A person could buy about anything he wanted at Perry's store. Anything from a plow point to a coil for a Model-T Ford. If the product you wanted wasn't in the store, he would order it for you. He could measure you for a tailored suit of clothes, fit guaranteed. As I've mentioned previously, everything was name brands and quality. Even the fresh produce was better quality than the produce sold in our super markets of today. I remember those giant, red delicious apples, grapes, oranges and nuts sold there during the holiday seasons. I know the growers must still produce grade A fancy produce, but I often wonder who gets it. You just don't find it on the shelves of our markets. But the price is fancy at the checkout counter.

Perry's stock of merchandise was fully as complete as Ball's, and he carried many things Ball had never heard of because he was in business during the age of the automobile and carried a fairly good supply of parts and accessories. Perry was in business at Ravenden longer than any of it's other merchants. He was in business in the same location for well over forty years, having had a grocery store on Main Street before this and also was the town barber at one time. Altogether he must have been in business at Ravenden for nearly sixty years.
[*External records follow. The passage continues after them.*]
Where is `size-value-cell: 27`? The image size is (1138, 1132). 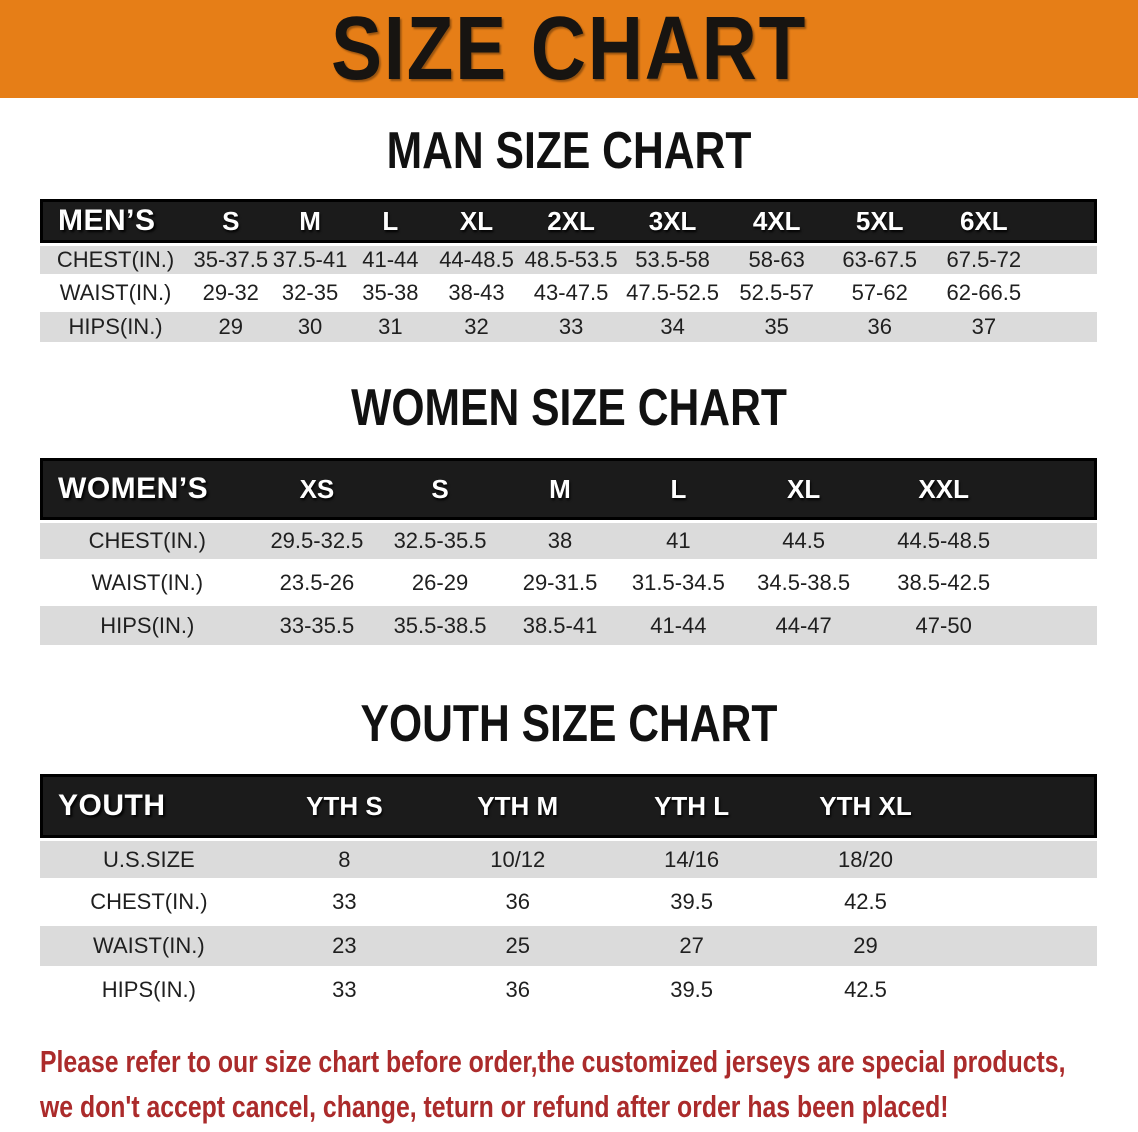
size-value-cell: 27 is located at coordinates (692, 948).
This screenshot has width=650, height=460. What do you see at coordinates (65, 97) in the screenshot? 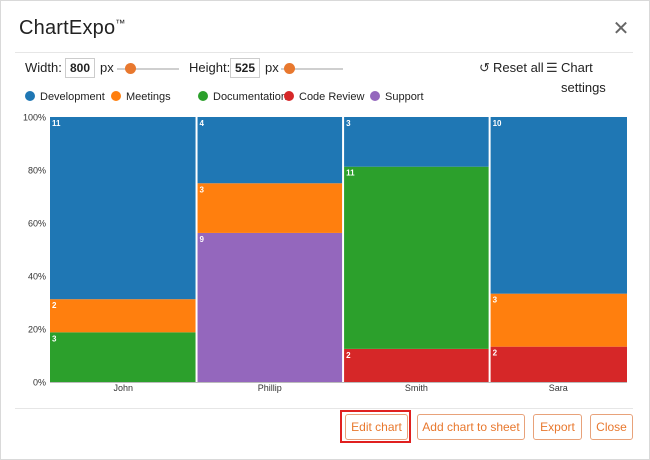
I see `legend-item-development: Development` at bounding box center [65, 97].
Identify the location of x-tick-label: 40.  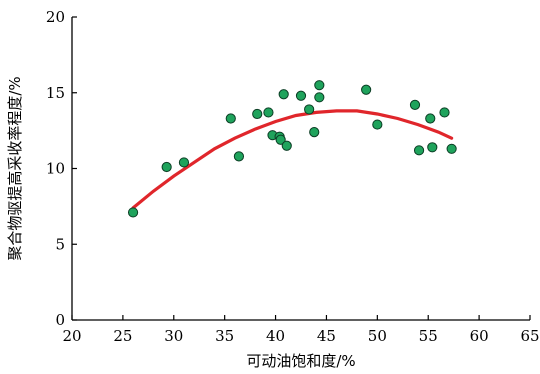
(276, 336).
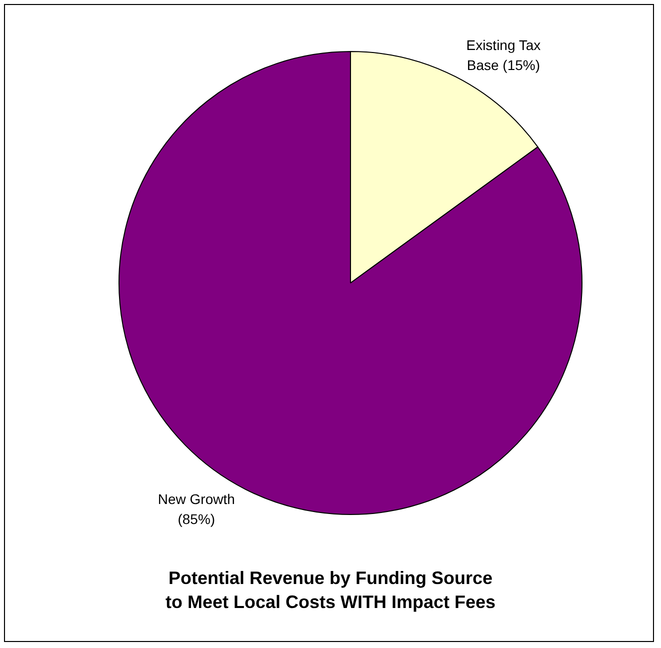 The width and height of the screenshot is (661, 648). Describe the element at coordinates (197, 518) in the screenshot. I see `data-label: (85%)` at that location.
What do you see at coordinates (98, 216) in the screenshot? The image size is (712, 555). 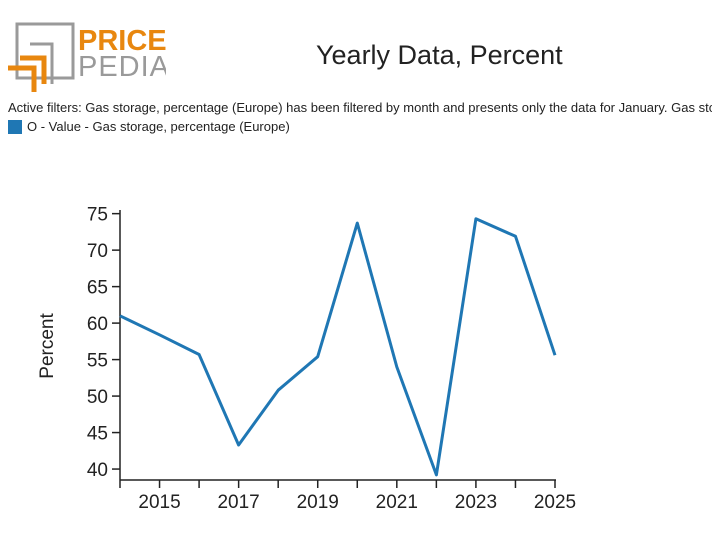 I see `y-tick-label: 75` at bounding box center [98, 216].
Perry made money while in business at Ravenden. Although he didn't own the cotton gin, nor deal extensively in livestock, as his predecessor, he acquired much property in and around Ravenden, farmland and timberland, and was the leading man of this area in his day.

L.W.Perry passed on in ________

His mortal remains were interred in Randolph Memorial Gardens, East Pocahontas, Arkansas.

L.W. Perry was born in ______________, Kentucky, moved to Arkansas Lived in and around Ravenden Springs, before moving to Ravenden.